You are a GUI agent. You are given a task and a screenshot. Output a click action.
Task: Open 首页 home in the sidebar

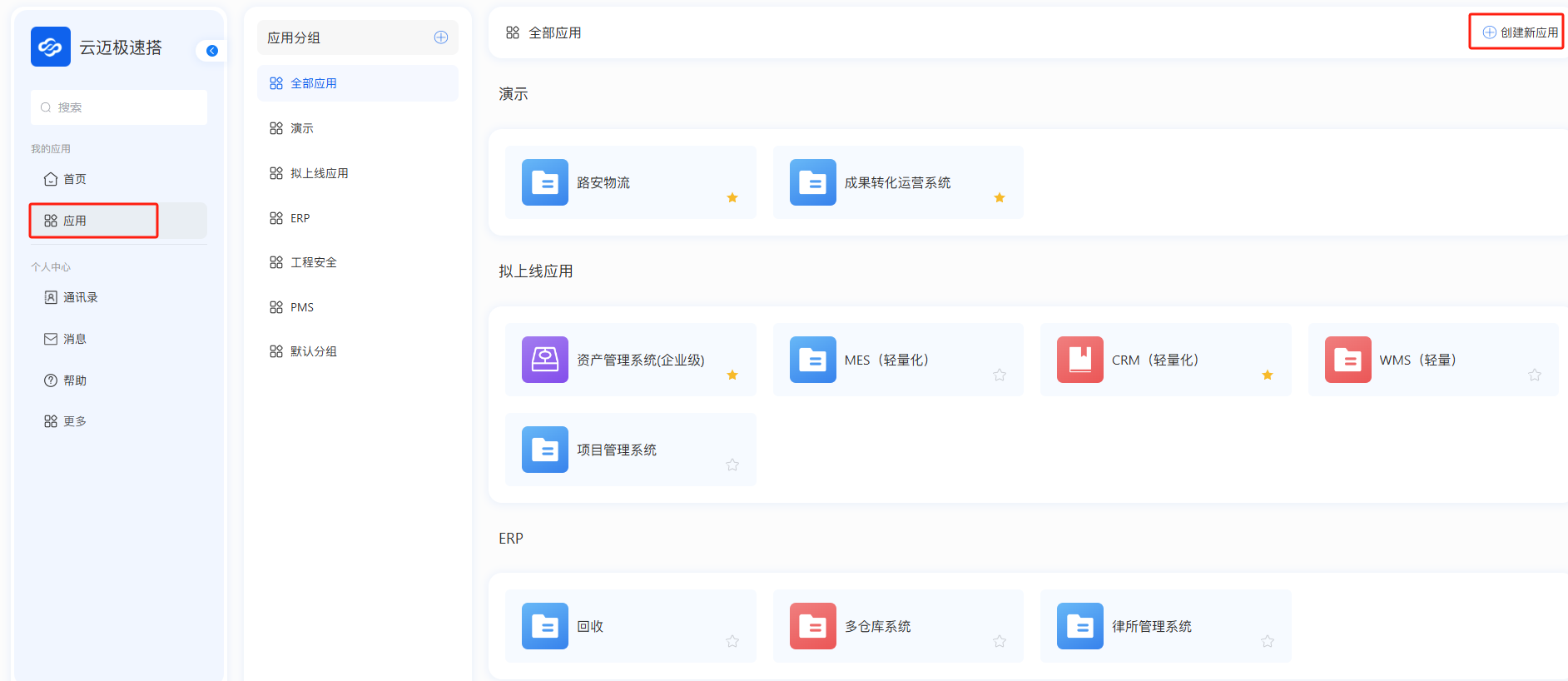(x=74, y=179)
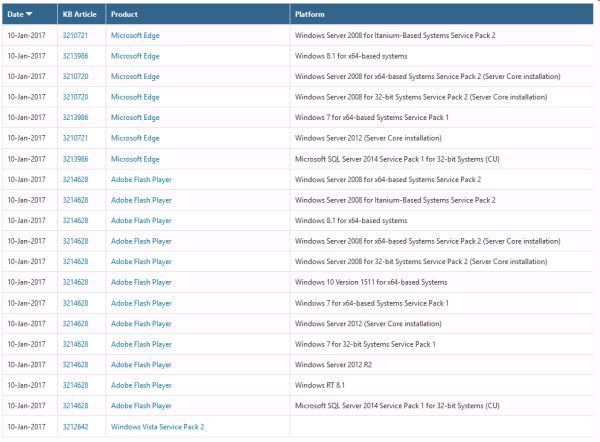Click Adobe Flash Player in the Windows 10 Version 1511 row
600x442 pixels.
click(x=141, y=282)
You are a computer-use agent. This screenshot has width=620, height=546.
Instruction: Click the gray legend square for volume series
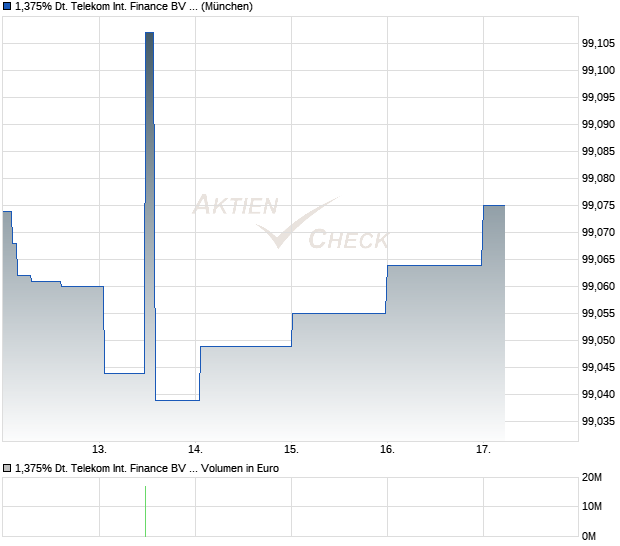point(7,469)
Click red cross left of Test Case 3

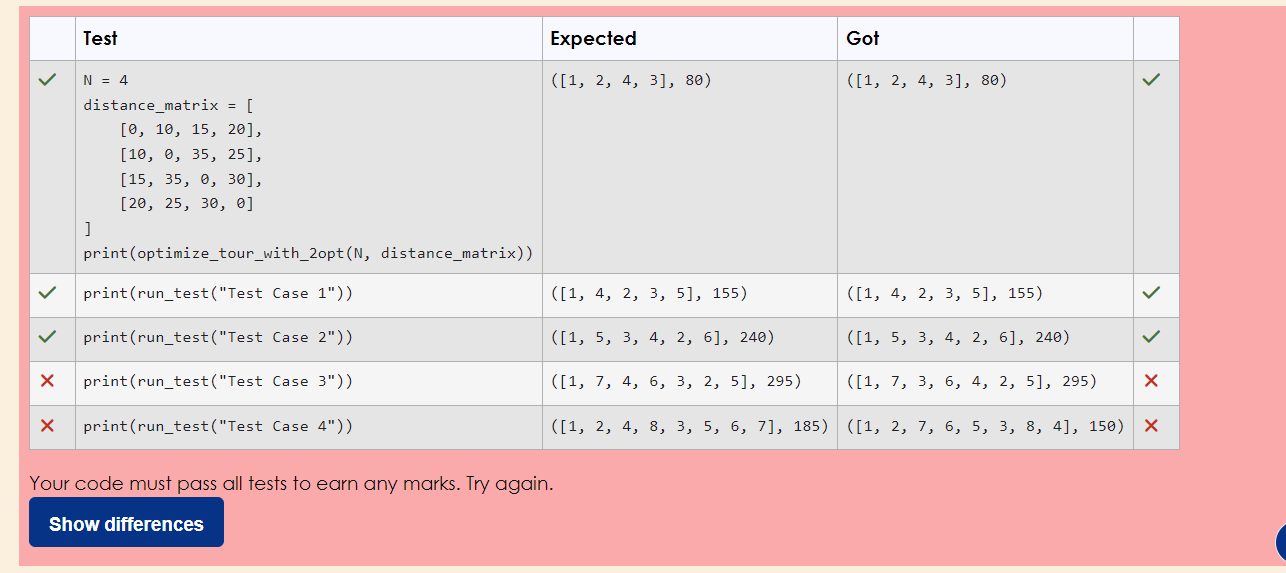[47, 382]
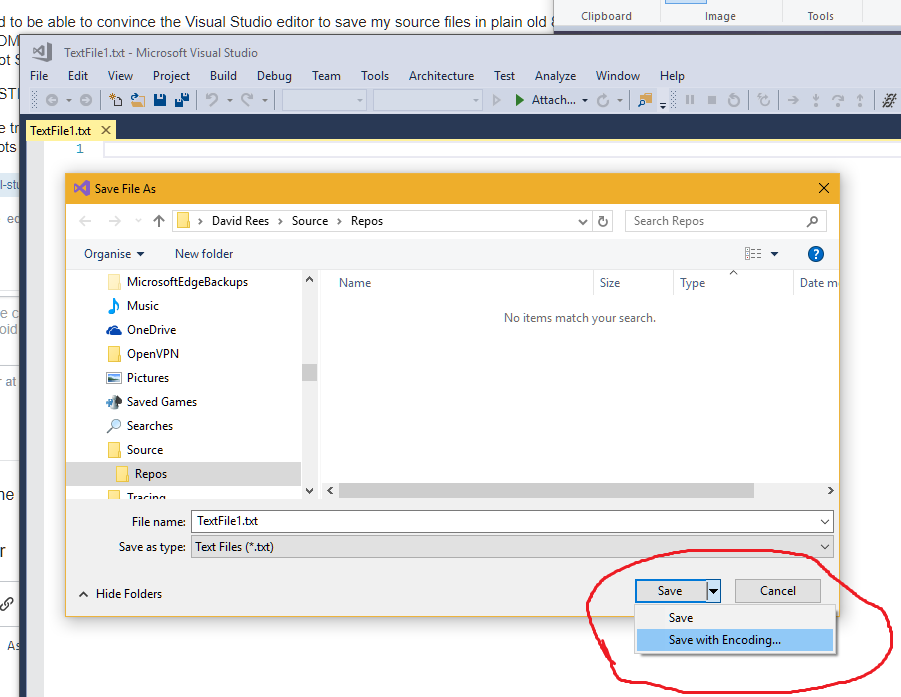Switch to the TextFile1.txt editor tab

(61, 131)
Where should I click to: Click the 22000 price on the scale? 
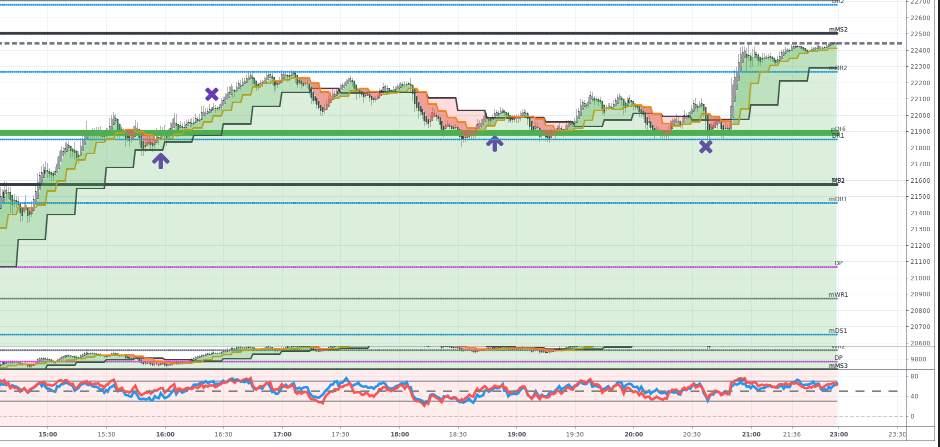coord(919,116)
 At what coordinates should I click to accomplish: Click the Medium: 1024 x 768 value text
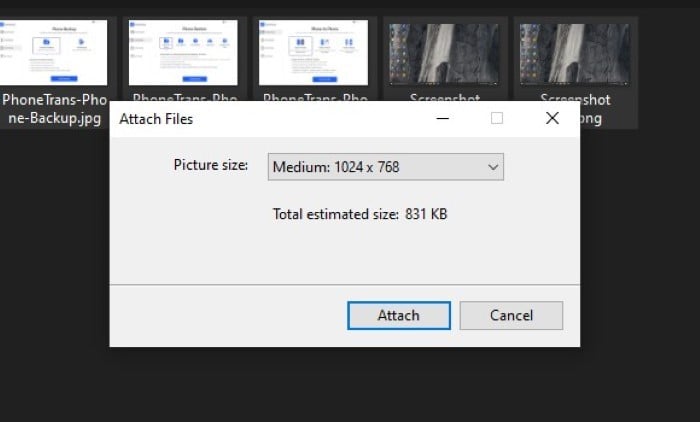coord(336,167)
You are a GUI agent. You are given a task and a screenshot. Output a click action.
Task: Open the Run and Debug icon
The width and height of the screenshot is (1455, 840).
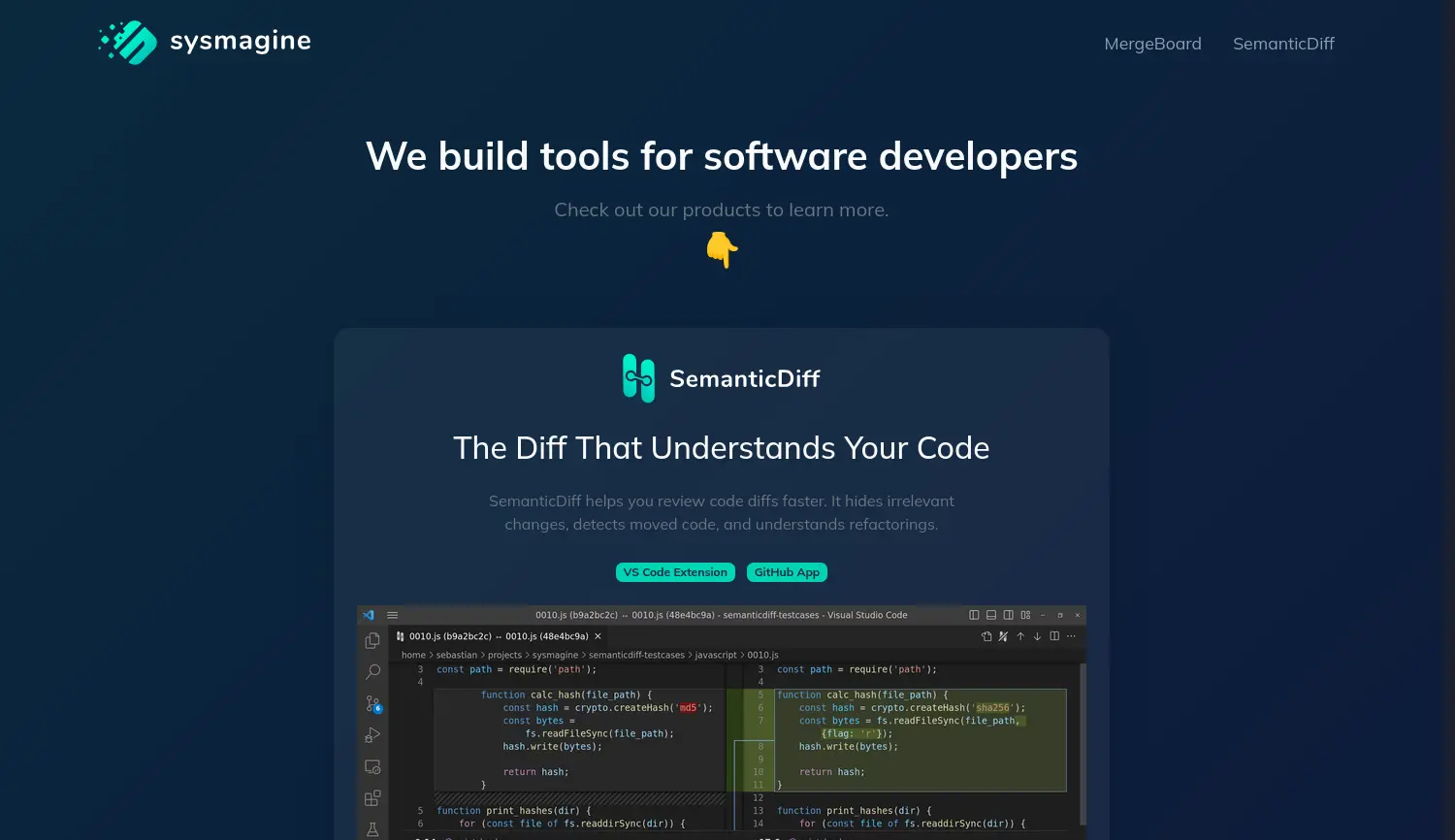click(372, 735)
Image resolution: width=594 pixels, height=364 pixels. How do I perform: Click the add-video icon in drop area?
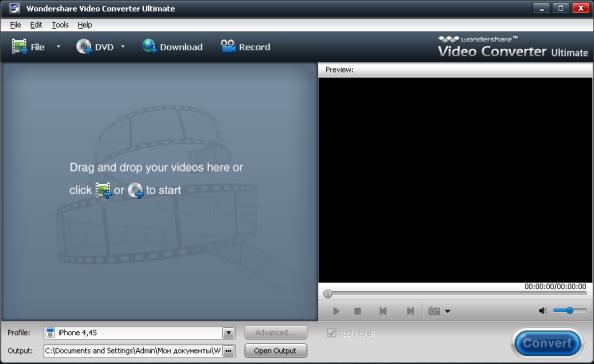pyautogui.click(x=103, y=190)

Work task: The copy starts at the line holding "The width and" and ends at the last line of the records above. Transcribe those lines exactly, pictures excluded.

Exercise solution:
The width and height of the screenshot is (1455, 840).
click(372, 735)
Image resolution: width=594 pixels, height=364 pixels. How do I perform: Click the add-video icon in drop area?
pyautogui.click(x=103, y=190)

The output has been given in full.